LOUISVILLE, Kentucky — Democratic gubernatorial candidate Jack Conway said Thursday he is willing to campaign for expanded gambling as a way to raise revenue for essential state programs, and hasn't given up on getting the long-stymied proposal through Kentucky's General Assembly.
Conway, the state's attorney general, pointed to preschools and post-secondary education as two potential beneficiaries of revenue generated by legalizing casino-style gambling in an era of lean state budgets.
Current Democratic Gov. Steve Beshear, in his second term, has been an outspoken supporter of allowing casino-style gambling in Kentucky, but efforts to put the issue on the ballot for voters to decide have been thwarted in the politically divided legislature.
"It's a potential for new revenue," Conway said in an interview after speaking to a group of local officials from across Kentucky. "It's something that I want to talk to the people of Kentucky about, and I think ought to be on the ballot."
Republican James Comer, another potential candidate for governor in 2015, later said he too supports putting the issue on the ballot.
"It's clear to me, traveling the state, the majority of people want to vote on it," Comer said in an interview after speaking to the same group. "It's an issue that's haunted Republicans for the last two governor's races."
But Comer, the state's agriculture commissioner, said he doesn't plan to stress the issue if he enters the campaign.
"I don't want the governor's race to be about expanded gaming," he said. "We need to focus on other issues."

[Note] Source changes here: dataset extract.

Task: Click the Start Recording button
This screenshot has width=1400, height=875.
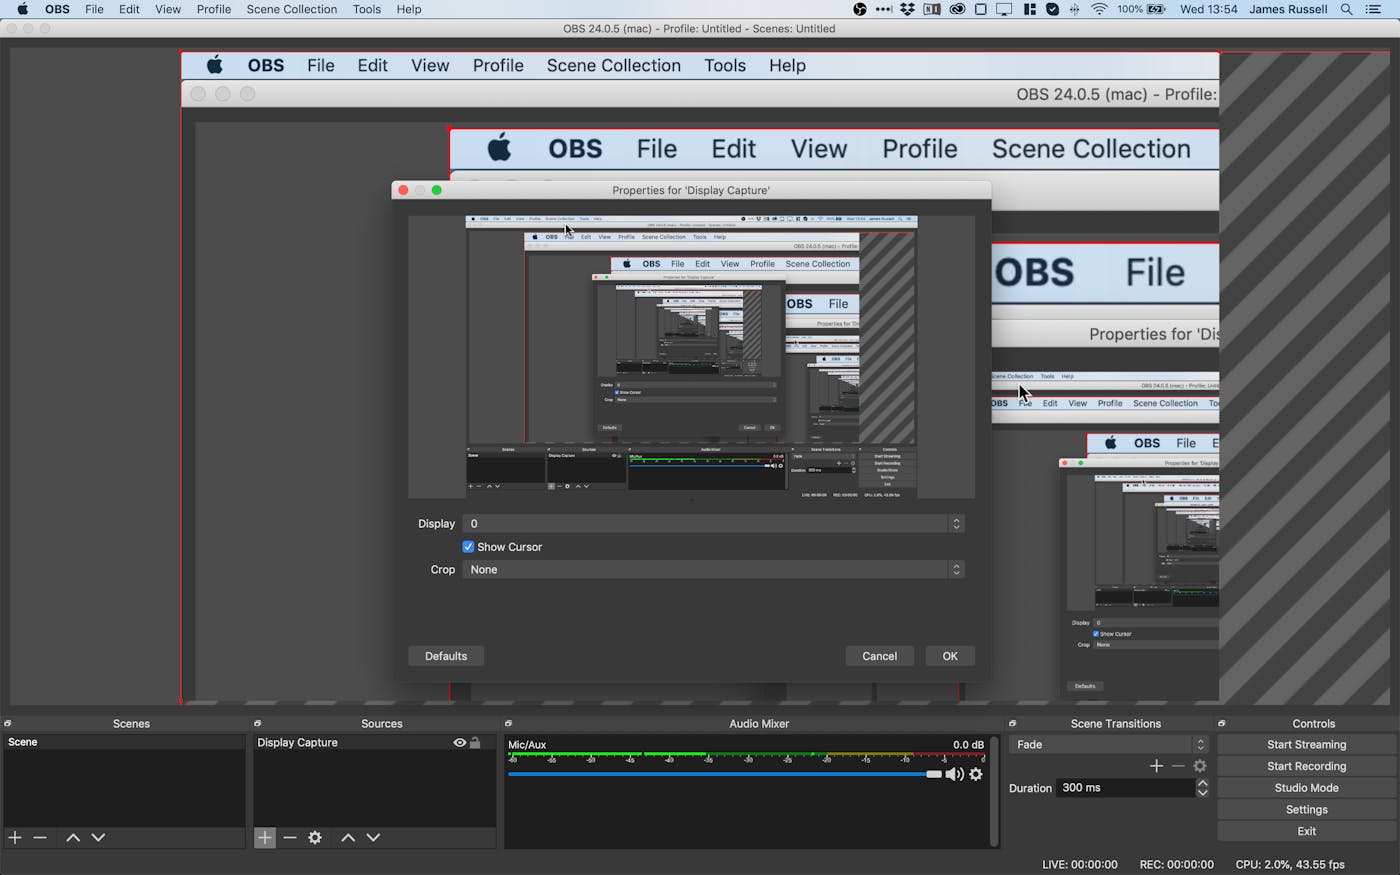Action: tap(1306, 766)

Conway acknowledged the moral concerns surrounding the gambling issue in this Bible-Belt state, but said Kentucky is already home to pari-mutuel wagering, a lottery, and charitable gaming. Meanwhile, potential revenue is siphoned away as Kentuckians go to casinos in neighboring states, he said.
"We have all the ills of it but none of the benefits of it," Conway said.

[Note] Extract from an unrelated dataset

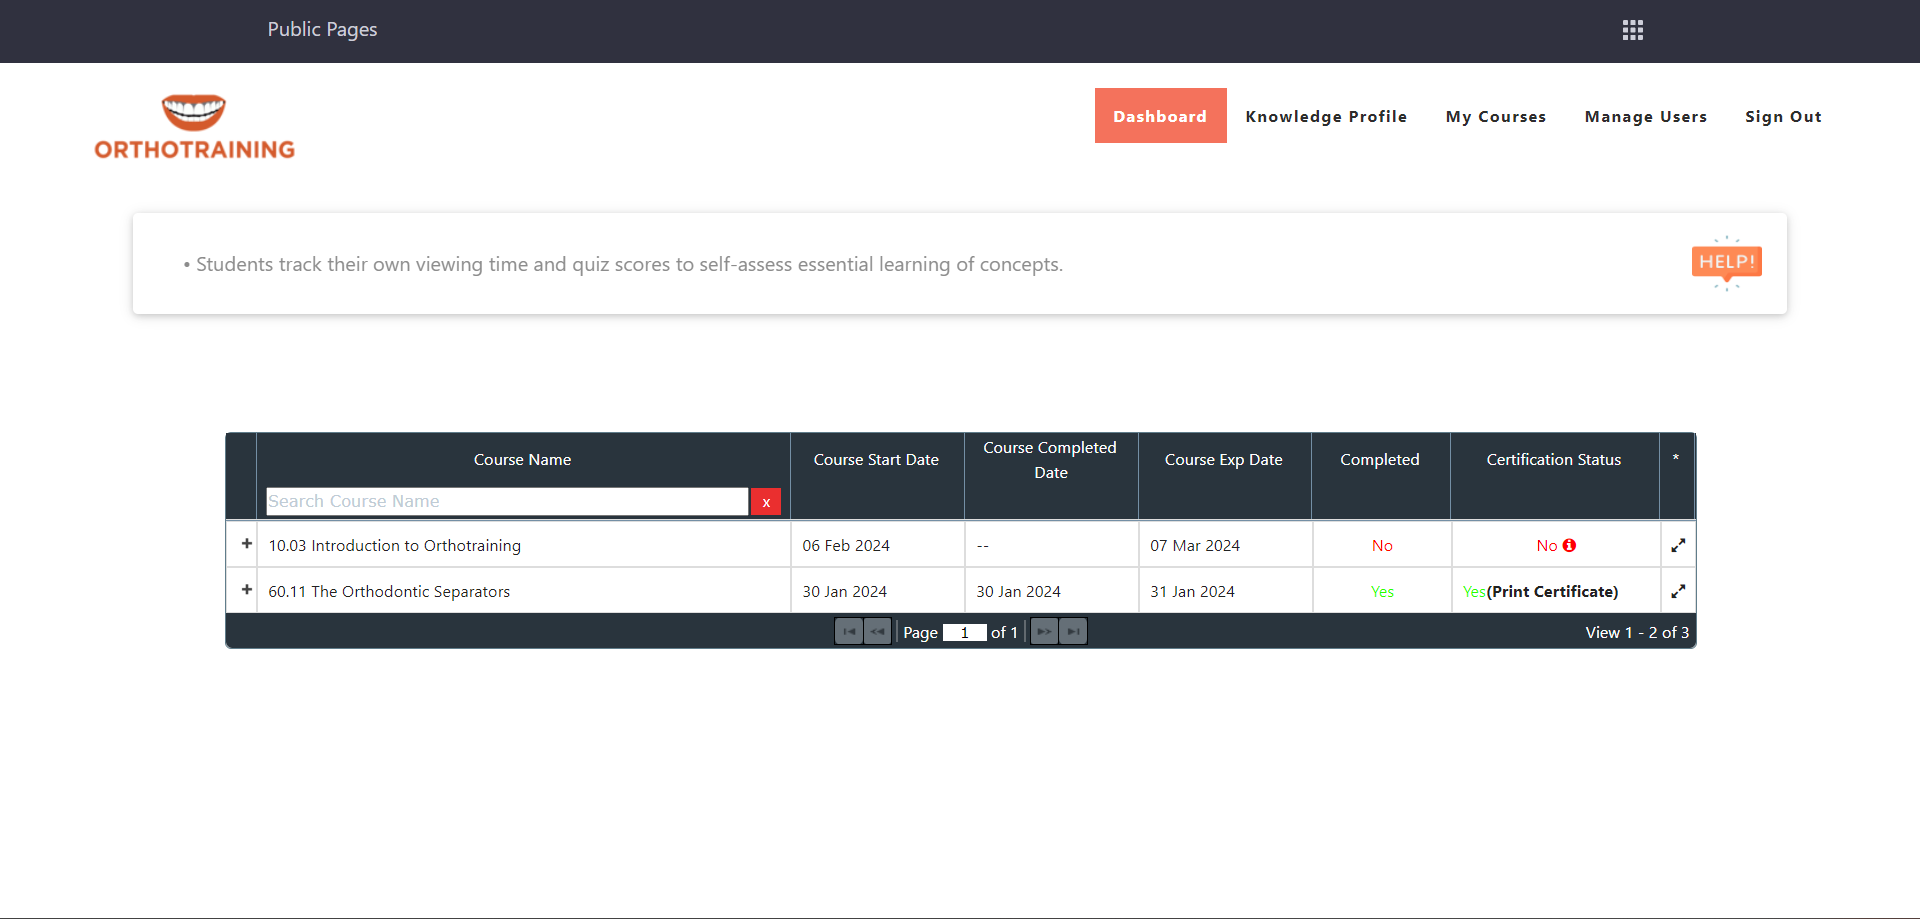Screen dimensions: 1920x919
Task: Click the page number input box
Action: [964, 633]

He held out hope of bringing up the gambling issue in the legislature, including the GOP-led state Senate. Conway said that Senate President Robert Stivers is "fair-minded" and willing to talk to him about issues.
"I think politically, there's an opportunity to at least get a vote on this in the Senate," Conway said.

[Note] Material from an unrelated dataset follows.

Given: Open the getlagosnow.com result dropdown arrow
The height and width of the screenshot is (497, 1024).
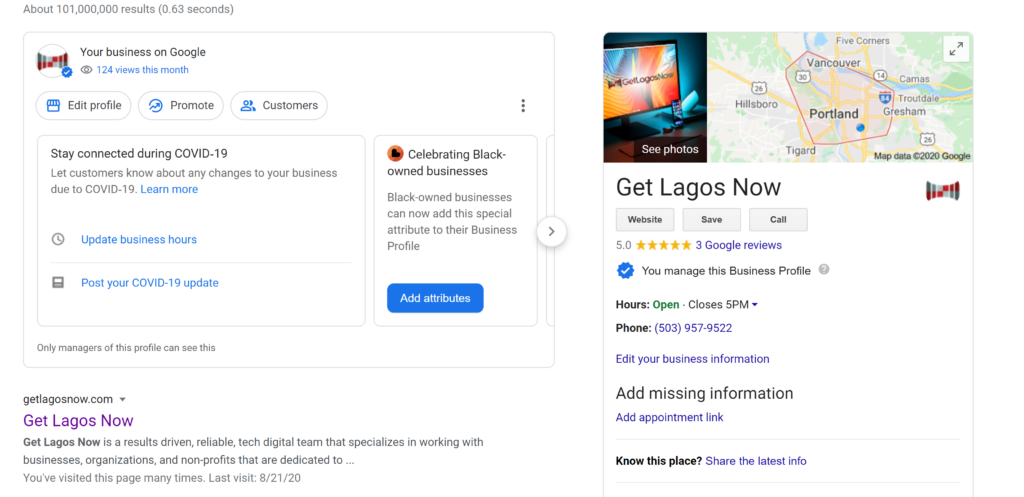Looking at the screenshot, I should [122, 400].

House Speaker Greg Stumbo, another potential Democratic gubernatorial candidate, recently said the prospects for expanded gambling were damaged by Churchill Downs' contributions to a political action committee working to elect conservatives to the legislature.
Meanwhile, Comer used part of his speech Thursday to promote right-to-work legislation as a way to improve Kentucky's competitiveness in attracting jobs.
"It sends a signal to manufacturing that we're serious: This is a state that's focused on having a business-friendly environment," he said.
Kentucky's last GOP governor, Ernie Fletcher, failed in his push for legislation that would let Kentucky workers opt out of union representation.
Prospects for the proposal would improve if Republicans win control of the state House this fall, which would consolidate their control of the legislature. Comer suggested a compromise if Democrats retain power in the House — giving cities the option to adopt their own right-to-work ordinances.
Comer also called for a review of state incentives for job-creating projects. He said incentives should only be given to companies that pay good wages.
"We give incentives in Kentucky to businesses that don't pay living wages," he said.